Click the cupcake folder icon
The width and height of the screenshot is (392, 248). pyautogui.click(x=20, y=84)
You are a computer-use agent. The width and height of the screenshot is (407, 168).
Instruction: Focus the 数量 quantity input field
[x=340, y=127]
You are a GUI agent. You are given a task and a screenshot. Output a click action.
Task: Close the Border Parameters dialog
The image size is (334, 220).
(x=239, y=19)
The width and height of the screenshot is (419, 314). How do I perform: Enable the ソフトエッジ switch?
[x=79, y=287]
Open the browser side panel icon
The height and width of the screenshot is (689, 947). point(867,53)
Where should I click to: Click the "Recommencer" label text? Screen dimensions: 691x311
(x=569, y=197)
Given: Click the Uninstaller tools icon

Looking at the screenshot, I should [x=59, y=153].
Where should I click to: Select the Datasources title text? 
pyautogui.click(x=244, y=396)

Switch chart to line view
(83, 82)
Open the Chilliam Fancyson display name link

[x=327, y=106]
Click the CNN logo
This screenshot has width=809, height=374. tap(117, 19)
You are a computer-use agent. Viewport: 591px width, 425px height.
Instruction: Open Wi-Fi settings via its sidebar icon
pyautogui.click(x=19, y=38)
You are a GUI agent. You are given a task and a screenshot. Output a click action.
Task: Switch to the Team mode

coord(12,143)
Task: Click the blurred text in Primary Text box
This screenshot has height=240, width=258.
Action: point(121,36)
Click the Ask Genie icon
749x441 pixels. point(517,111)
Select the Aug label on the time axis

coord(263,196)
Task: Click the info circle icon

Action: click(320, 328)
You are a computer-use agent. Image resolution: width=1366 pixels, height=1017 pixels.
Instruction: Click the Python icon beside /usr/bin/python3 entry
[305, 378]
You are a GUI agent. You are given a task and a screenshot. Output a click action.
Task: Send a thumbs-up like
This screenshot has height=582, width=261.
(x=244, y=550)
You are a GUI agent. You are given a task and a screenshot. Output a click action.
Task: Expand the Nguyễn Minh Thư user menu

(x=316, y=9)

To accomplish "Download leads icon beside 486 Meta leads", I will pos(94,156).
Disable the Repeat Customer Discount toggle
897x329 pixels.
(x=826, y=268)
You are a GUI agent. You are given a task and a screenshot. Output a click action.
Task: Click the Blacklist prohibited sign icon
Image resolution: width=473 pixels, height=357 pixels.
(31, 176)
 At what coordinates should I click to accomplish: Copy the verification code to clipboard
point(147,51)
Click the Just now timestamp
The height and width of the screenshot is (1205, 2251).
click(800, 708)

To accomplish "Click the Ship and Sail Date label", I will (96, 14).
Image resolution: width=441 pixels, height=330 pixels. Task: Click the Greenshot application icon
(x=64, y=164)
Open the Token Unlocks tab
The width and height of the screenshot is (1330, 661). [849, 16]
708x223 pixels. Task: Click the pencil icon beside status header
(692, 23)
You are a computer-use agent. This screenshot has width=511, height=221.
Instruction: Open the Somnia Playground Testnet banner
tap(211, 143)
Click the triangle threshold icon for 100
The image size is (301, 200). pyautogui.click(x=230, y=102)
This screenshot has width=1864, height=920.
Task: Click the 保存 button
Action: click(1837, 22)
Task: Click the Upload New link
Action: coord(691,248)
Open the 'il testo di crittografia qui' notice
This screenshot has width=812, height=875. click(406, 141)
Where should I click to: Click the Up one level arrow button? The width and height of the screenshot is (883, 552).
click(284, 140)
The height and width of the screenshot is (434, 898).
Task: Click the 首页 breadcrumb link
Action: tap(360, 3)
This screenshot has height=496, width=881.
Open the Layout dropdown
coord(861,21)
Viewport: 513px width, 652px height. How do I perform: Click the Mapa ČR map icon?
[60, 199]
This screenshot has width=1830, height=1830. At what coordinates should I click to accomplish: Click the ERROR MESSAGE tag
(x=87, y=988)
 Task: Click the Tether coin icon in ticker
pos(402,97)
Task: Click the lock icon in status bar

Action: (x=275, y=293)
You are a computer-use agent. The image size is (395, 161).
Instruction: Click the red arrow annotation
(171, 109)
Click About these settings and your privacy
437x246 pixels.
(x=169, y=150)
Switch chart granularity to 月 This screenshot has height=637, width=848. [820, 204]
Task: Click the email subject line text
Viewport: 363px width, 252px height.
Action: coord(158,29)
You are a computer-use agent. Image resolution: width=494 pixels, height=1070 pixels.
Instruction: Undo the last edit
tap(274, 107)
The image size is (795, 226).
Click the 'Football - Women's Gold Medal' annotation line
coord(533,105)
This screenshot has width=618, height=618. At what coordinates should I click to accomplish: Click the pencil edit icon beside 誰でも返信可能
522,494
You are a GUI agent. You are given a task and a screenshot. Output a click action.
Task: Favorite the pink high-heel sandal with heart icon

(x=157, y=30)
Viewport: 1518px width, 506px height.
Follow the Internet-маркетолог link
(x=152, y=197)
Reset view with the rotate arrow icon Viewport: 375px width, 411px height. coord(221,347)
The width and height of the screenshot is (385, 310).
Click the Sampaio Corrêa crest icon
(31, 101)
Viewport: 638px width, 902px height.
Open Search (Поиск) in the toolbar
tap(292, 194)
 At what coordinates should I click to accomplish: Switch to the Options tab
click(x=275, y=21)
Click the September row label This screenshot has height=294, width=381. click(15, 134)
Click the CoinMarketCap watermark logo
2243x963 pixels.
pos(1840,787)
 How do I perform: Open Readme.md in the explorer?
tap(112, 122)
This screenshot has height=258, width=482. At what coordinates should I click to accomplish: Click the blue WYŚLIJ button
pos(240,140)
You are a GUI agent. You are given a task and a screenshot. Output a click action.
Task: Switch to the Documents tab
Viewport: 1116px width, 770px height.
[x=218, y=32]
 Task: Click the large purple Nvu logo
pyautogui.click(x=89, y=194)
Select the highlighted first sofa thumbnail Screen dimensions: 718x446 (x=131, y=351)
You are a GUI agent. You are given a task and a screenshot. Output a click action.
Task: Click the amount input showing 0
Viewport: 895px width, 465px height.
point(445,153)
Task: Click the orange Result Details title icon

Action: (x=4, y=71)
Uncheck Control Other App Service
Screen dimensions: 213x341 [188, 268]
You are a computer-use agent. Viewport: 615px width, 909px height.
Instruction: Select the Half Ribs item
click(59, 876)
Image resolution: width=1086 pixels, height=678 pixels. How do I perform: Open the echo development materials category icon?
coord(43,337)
===============
**Aim of the task:** Word for word, give back the data shown above.

**Result of this task:**
Click the cupcake folder icon
The width and height of the screenshot is (392, 248). pyautogui.click(x=20, y=84)
You are a computer-use agent. The width and height of the screenshot is (407, 168).
Instruction: Focus the 数量 quantity input field
[x=340, y=127]
You are a GUI agent. You are given a task and a screenshot. Output a click action.
Task: Close the Border Parameters dialog
The image size is (334, 220).
(x=239, y=19)
The width and height of the screenshot is (419, 314). How do I perform: Enable the ソフトエッジ switch?
[x=79, y=287]
Open the browser side panel icon
The height and width of the screenshot is (689, 947). point(867,53)
Where should I click to: Click the "Recommencer" label text? Screen dimensions: 691x311
(x=569, y=197)
Given: Click the Uninstaller tools icon

Looking at the screenshot, I should [x=59, y=153].
Where should I click to: Select the Datasources title text? 
pyautogui.click(x=244, y=396)

Switch chart to line view
(83, 82)
Open the Chilliam Fancyson display name link

[x=327, y=106]
Click the CNN logo
This screenshot has width=809, height=374. tap(117, 19)
You are a computer-use agent. Viewport: 591px width, 425px height.
Instruction: Open Wi-Fi settings via its sidebar icon
pyautogui.click(x=19, y=38)
You are a GUI agent. You are given a task and a screenshot. Output a click action.
Task: Switch to the Team mode

coord(12,143)
Task: Click the blurred text in Primary Text box
This screenshot has height=240, width=258.
Action: point(121,36)
Click the Ask Genie icon
749x441 pixels. point(517,111)
Select the Aug label on the time axis

coord(263,196)
Task: Click the info circle icon

Action: click(320, 328)
You are a computer-use agent. Image resolution: width=1366 pixels, height=1017 pixels.
Instruction: Click the Python icon beside /usr/bin/python3 entry
[305, 378]
You are a GUI agent. You are given a task and a screenshot. Output a click action.
Task: Send a thumbs-up like
This screenshot has height=582, width=261.
(x=244, y=550)
You are a GUI agent. You are given a task and a screenshot. Output a click action.
Task: Expand the Nguyễn Minh Thư user menu

(x=316, y=9)

To accomplish "Download leads icon beside 486 Meta leads", I will pos(94,156).
Disable the Repeat Customer Discount toggle
897x329 pixels.
(x=826, y=268)
You are a GUI agent. You are given a task and a screenshot. Output a click action.
Task: Click the Blacklist prohibited sign icon
Image resolution: width=473 pixels, height=357 pixels.
(31, 176)
 At what coordinates should I click to accomplish: Copy the verification code to clipboard
point(147,51)
Click the Just now timestamp
The height and width of the screenshot is (1205, 2251).
click(800, 708)

To accomplish "Click the Ship and Sail Date label", I will (96, 14).
Image resolution: width=441 pixels, height=330 pixels. Task: Click the Greenshot application icon
(x=64, y=164)
Open the Token Unlocks tab
The width and height of the screenshot is (1330, 661). [849, 16]
708x223 pixels. Task: Click the pencil icon beside status header
(692, 23)
You are a computer-use agent. This screenshot has width=511, height=221.
Instruction: Open the Somnia Playground Testnet banner
tap(211, 143)
Click the triangle threshold icon for 100
The image size is (301, 200). pyautogui.click(x=230, y=102)
This screenshot has width=1864, height=920.
Task: Click the 保存 button
Action: click(1837, 22)
Task: Click the Upload New link
Action: coord(691,248)
Open the 'il testo di crittografia qui' notice
This screenshot has width=812, height=875. click(406, 141)
Where should I click to: Click the Up one level arrow button? The width and height of the screenshot is (883, 552).
click(284, 140)
The height and width of the screenshot is (434, 898).
Task: Click the 首页 breadcrumb link
Action: tap(360, 3)
This screenshot has height=496, width=881.
Open the Layout dropdown
coord(861,21)
Viewport: 513px width, 652px height. How do I perform: Click the Mapa ČR map icon?
[60, 199]
This screenshot has width=1830, height=1830. At what coordinates should I click to accomplish: Click the ERROR MESSAGE tag
(x=87, y=988)
 Task: Click the Tether coin icon in ticker
pos(402,97)
Task: Click the lock icon in status bar

Action: (x=275, y=293)
You are a computer-use agent. The image size is (395, 161).
Instruction: Click the red arrow annotation
(171, 109)
Click About these settings and your privacy
437x246 pixels.
(x=169, y=150)
Switch chart granularity to 月 This screenshot has height=637, width=848. [820, 204]
Task: Click the email subject line text
Viewport: 363px width, 252px height.
Action: coord(158,29)
You are a computer-use agent. Image resolution: width=494 pixels, height=1070 pixels.
Instruction: Undo the last edit
tap(274, 107)
The image size is (795, 226).
Click the 'Football - Women's Gold Medal' annotation line
coord(533,105)
This screenshot has width=618, height=618. At what coordinates should I click to accomplish: Click the pencil edit icon beside 誰でも返信可能
522,494
You are a GUI agent. You are given a task and a screenshot. Output a click action.
Task: Favorite the pink high-heel sandal with heart icon

(x=157, y=30)
Viewport: 1518px width, 506px height.
Follow the Internet-маркетолог link
(x=152, y=197)
Reset view with the rotate arrow icon Viewport: 375px width, 411px height. coord(221,347)
The width and height of the screenshot is (385, 310).
Click the Sampaio Corrêa crest icon
(31, 101)
Viewport: 638px width, 902px height.
Open Search (Поиск) in the toolbar
tap(292, 194)
 At what coordinates should I click to accomplish: Switch to the Options tab
click(x=275, y=21)
Click the September row label This screenshot has height=294, width=381. click(15, 134)
Click the CoinMarketCap watermark logo
2243x963 pixels.
pos(1840,787)
 How do I perform: Open Readme.md in the explorer?
tap(112, 122)
This screenshot has height=258, width=482. At what coordinates should I click to accomplish: Click the blue WYŚLIJ button
pos(240,140)
You are a GUI agent. You are given a task and a screenshot. Output a click action.
Task: Switch to the Documents tab
Viewport: 1116px width, 770px height.
[x=218, y=32]
 Task: Click the large purple Nvu logo
pyautogui.click(x=89, y=194)
Select the highlighted first sofa thumbnail Screen dimensions: 718x446 (x=131, y=351)
You are a GUI agent. You are given a task and a screenshot. Output a click action.
Task: Click the amount input showing 0
Viewport: 895px width, 465px height.
point(445,153)
Task: Click the orange Result Details title icon

Action: (x=4, y=71)
Uncheck Control Other App Service
Screen dimensions: 213x341 [188, 268]
You are a computer-use agent. Viewport: 615px width, 909px height.
Instruction: Select the Half Ribs item
click(59, 876)
Image resolution: width=1086 pixels, height=678 pixels. How do I perform: Open the echo development materials category icon?
coord(43,337)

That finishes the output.